TORS > 90% (Test Oracle Reliability Score)

TORS quantifies what percentage of test failures are real bugs - at L3, achieving 90%+ is the prerequisite for trusting automated quality gates and enabling AI-driven testing workflows.

·Expected results are derived from requirements/specs (the requirement is the oracle, not the code)
·Acceptance tests are auto-generated from ticket requirements (Autonomous Requirements pipeline)
·Incremental test selection runs only tests affected by changed code paths

·Oracle reliability is reviewed per service, not just overall
·Test generation from tickets includes edge cases, not just happy paths

Evidence

·Oracle-reliability dashboard (e.g., TORS) with per-service breakdown
·Ticket-to-test pipeline configuration with sample outputs
·CI configuration showing incremental test selection (e.g., Bazel test targeting, Jest --changedSince)

What It Is

The Test Oracle Reliability Score (TORS) measures the signal-to-noise ratio of your test suite: what percentage of test failures indicate a genuine defect in the code vs. false positives caused by flaky tests, environmental issues, or unstable assertions. A TORS of 90% means that 9 out of 10 test failures are worth investigating because they represent real problems. A TORS of 70% means that nearly one in three failures is noise - and developers learn to ignore CI output.

TORS is calculated by tracking test failure investigations: when a test fails, does it indicate a real bug (signal) or not (noise)? Over time, the ratio of signal failures to total failures is your TORS. Some CI platforms (Gradle Enterprise, BuildKite) automate this tracking. Teams without tooling support can approximate it by tracking re-runs: if a test failure disappears on re-run without code changes, it was noise. Re-run rate is a proxy for TORS.

At Level 1, TORS is typically below 70% due to accumulated flakiness and unstable oracles. At Level 2, quarantine and oracle stabilization push it toward 80-85%. At Level 3 (Systematic), TORS > 90% is a formal target - not an aspiration but a requirement. Automated quality gates (L4's green auto-merge) are architecturally impossible with TORS below 90%, because the automated system would block good code or pass bad code too frequently to be trusted.
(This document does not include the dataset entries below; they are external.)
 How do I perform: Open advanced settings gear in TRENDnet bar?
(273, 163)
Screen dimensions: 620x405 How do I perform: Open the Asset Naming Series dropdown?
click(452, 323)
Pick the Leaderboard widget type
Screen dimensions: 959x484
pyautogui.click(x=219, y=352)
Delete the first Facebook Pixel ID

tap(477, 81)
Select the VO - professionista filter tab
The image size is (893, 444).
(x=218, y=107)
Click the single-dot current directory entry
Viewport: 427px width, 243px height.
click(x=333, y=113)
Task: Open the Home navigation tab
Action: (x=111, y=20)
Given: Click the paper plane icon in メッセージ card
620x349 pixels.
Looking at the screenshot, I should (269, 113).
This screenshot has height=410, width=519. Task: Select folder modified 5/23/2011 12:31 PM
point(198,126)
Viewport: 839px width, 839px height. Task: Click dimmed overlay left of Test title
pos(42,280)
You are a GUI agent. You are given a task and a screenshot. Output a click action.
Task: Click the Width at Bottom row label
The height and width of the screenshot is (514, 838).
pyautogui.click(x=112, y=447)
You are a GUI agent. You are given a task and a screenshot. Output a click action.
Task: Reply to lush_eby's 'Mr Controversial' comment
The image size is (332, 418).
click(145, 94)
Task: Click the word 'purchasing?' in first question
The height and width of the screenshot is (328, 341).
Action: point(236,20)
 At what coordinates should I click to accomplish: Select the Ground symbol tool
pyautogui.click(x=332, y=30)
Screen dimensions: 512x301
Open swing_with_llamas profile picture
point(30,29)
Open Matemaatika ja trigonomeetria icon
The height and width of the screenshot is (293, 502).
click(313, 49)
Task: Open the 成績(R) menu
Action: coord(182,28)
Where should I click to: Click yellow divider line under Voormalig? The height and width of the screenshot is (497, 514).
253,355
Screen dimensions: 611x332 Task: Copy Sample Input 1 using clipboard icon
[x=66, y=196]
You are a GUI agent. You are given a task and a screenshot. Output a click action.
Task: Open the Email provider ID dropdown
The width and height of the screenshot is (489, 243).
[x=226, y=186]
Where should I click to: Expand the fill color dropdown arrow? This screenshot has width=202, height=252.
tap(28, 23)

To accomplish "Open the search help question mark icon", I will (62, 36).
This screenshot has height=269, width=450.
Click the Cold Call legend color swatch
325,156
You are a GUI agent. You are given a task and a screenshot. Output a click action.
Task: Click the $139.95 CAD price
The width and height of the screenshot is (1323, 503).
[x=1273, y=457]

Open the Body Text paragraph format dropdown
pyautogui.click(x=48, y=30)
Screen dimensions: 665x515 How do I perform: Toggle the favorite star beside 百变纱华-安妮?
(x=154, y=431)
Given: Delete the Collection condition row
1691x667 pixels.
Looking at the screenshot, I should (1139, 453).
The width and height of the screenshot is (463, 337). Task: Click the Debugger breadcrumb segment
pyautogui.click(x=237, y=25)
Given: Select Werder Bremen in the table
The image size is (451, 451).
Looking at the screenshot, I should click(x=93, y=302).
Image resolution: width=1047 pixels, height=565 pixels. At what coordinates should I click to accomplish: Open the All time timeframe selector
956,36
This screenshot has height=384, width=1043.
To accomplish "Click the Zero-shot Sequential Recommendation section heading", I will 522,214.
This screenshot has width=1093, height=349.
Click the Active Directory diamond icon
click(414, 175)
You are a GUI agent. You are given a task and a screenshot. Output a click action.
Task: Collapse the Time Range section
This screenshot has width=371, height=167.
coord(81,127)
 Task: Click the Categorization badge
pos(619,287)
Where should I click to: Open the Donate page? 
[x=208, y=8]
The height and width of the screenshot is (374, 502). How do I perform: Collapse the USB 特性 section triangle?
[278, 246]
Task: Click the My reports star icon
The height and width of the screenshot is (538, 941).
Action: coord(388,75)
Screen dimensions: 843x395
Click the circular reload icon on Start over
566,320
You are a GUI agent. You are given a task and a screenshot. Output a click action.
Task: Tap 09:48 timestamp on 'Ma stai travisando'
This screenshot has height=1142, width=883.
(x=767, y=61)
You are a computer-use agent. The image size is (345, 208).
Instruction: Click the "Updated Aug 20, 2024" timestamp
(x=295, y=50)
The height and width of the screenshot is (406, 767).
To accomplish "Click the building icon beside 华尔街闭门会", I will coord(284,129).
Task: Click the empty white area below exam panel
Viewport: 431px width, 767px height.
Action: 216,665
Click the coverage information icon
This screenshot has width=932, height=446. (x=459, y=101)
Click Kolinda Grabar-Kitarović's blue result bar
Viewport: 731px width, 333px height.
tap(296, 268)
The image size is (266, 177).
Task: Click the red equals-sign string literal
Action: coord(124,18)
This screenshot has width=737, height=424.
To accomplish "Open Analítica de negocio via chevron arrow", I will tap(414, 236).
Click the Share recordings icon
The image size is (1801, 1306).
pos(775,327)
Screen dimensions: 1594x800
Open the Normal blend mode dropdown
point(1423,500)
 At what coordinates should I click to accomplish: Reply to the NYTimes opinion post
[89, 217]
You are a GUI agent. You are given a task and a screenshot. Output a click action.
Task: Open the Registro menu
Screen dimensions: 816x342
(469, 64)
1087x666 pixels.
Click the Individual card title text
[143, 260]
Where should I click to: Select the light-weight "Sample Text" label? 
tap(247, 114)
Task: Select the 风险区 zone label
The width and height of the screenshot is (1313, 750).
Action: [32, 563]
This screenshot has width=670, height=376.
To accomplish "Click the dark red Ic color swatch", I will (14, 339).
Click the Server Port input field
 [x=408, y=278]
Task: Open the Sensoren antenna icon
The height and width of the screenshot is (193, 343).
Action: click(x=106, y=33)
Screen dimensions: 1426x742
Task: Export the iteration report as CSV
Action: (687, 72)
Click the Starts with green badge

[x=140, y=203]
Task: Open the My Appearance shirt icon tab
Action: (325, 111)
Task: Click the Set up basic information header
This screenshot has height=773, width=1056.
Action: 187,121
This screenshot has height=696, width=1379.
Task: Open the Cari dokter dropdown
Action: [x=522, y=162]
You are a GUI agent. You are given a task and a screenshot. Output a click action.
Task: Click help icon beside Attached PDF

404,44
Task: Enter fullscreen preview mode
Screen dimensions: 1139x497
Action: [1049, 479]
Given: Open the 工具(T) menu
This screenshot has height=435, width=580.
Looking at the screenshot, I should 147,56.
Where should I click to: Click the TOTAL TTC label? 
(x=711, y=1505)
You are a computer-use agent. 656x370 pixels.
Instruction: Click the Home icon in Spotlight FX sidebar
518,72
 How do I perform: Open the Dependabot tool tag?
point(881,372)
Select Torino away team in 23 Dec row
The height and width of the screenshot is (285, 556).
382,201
The 90% threshold is meaningful. At 90% TORS, automated systems can make decisions with confidence: a failing build is almost certainly a real problem. At 80%, one in five failures is noise - enough to erode trust in automation. At 90%, the failure rate of the automation itself is low enough that it provides more value than friction.

Why It Matters

TORS at 90% is the inflection point where the test suite transitions from a human-managed tool to an automation-ready infrastructure component:

Automated decisions become viable - At 90% TORS, you can begin moving toward automated merge policies. False positive rates are low enough that automation provides net value.
Agent iteration becomes reliable - AI agents fixing test failures need to know that failures indicate real problems. At 90% TORS, agents can trust the CI signal and make focused fixes rather than thrashing.
Developer trust is restored - When 9 out of 10 failures are real, developers stop dismissing CI output. The psychological shift from "CI is unreliable" to "CI is worth trusting" is critical for effective AI-assisted development.
Acceptance test coverage becomes meaningful - Acceptance tests derived from requirements (L3) only provide value if their failures are investigated. At L1-L2 TORS levels, even real failures get dismissed alongside noise.
Foundation for L4 automation - The 95% TORS target at L4 is only reachable if the team has established the practices and metrics to manage TORS systematically at L3.

Tip

Start measuring TORS before you set targets. Instrument your CI to track whether each test failure was resolved by code change (signal) or by re-run / environment fix (noise). Three weeks of data will give you a credible baseline and surface the specific tests or test categories that are dragging your score below 90%.

Getting Started

Instrument CI for TORS measurement - The minimum viable instrumentation: track which test failures led to code changes vs. which were resolved by re-running. A CI platform with test analytics (Gradle Enterprise, BuildKite, DataDog CI Visibility) can automate this. Manual tracking with a spreadsheet works for teams that need to start quickly.
Establish the baseline TORS - Run the measurement for 2-4 weeks before setting targets. Your actual baseline is often lower than expected - teams with high flakiness frequently discover TORS below 60% when they measure for the first time.
Set the 90% target and timeline - 90% TORS within one quarter is achievable for most teams that have already implemented quarantine and oracle stabilization. Publish the target and current score in your engineering metrics dashboard.
Work the remaining false positives - Below 90%, identify the top 5 tests by false positive frequency. Fix them. Repeat. The Pareto principle applies strongly here: a small number of tests usually account for the majority of false positives.
Automate false positive detection - Configure your CI system to flag test failures that match known flaky patterns. When a test fails that has a history of false positives, automatically route it to the quarantine queue rather than blocking the build.
Validate TORS after each major change - Significant codebase changes (large refactors, infrastructure upgrades, dependency updates) can degrade TORS. Measure it explicitly after major changes and restore it before the next sprint.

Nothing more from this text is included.